Modification of cancer risks in offspring by sibling and parental cancers from 2,112,616 nuclear families.

Comparisons of cancer risks in persons by sibling cancers and those by parental cancers are informative of elucidating the potential genetic modes in the etiology of the cancers. The Swedish Family-Cancer Database was used to systematically estimate the effects of parental and sibling cancers on the cancer risks in the individuals born after 1934 (offspring). The study population included 5,520,756 offspring and their parents from 2,112,616 nuclear families. Standardized incidence ratios (SIRs) were calculated to analyze the risks for cancers in offspring by parental cancers (offspring risk) and by sibling cancers (sibling risk). For 20 concordant sites, all offspring and sibling risks were significantly increased except for sibling risks for squamous cell carcinoma of the skin and myeloma.
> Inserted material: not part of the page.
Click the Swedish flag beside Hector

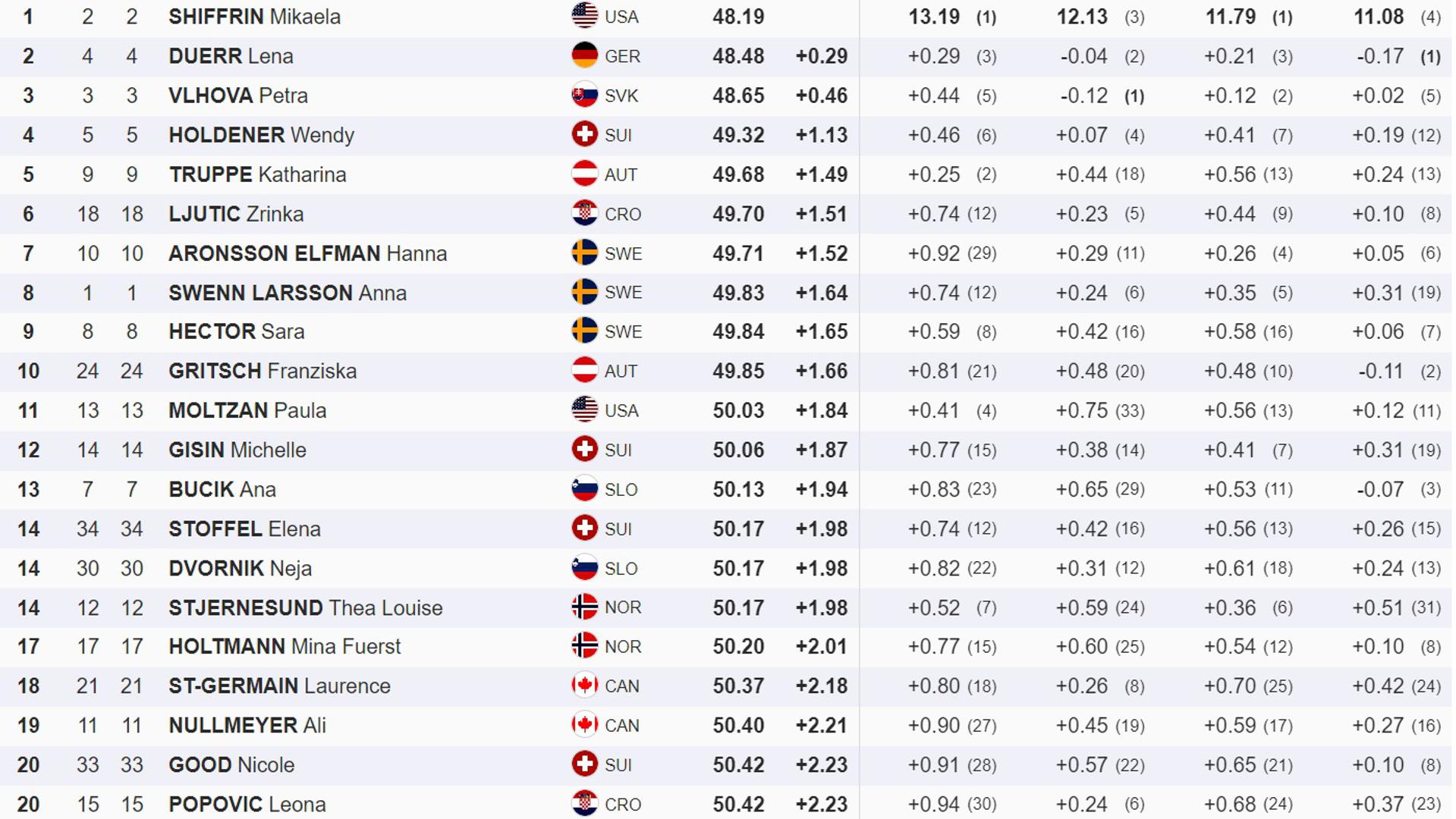click(x=584, y=331)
Apart from breast cancer, the SIRs were more than 10 when offspring had both an affected parent and an affected sib at the concordant site. The ratio for the sibling to offspring risk was around 2.0 or more for gastric, renal, non-thyroid endocrine, urinary bladder, colon, testicular and prostate cancers and leukemia. For discordant sites, many reported across-site associations were confirmed and several consistent novel associations (rectum-skin, breast-endocrine and lung-endocrine) were found only among sibs. Our findings suggested that low-penetrance polygenic dominant effects or dominant genes of high penetrance but low mutant allele frequency in the population may be involved in the observed familial cancers at many sites. Recessive or X-linked effects may contribute particularly to gastric, renal, non-thyroid endocrine, bladder, colon, testicular and prostate cancers and leukemia. The search for pleiotropic recessive/X-linked susceptibility genes should be well motivated based on our results.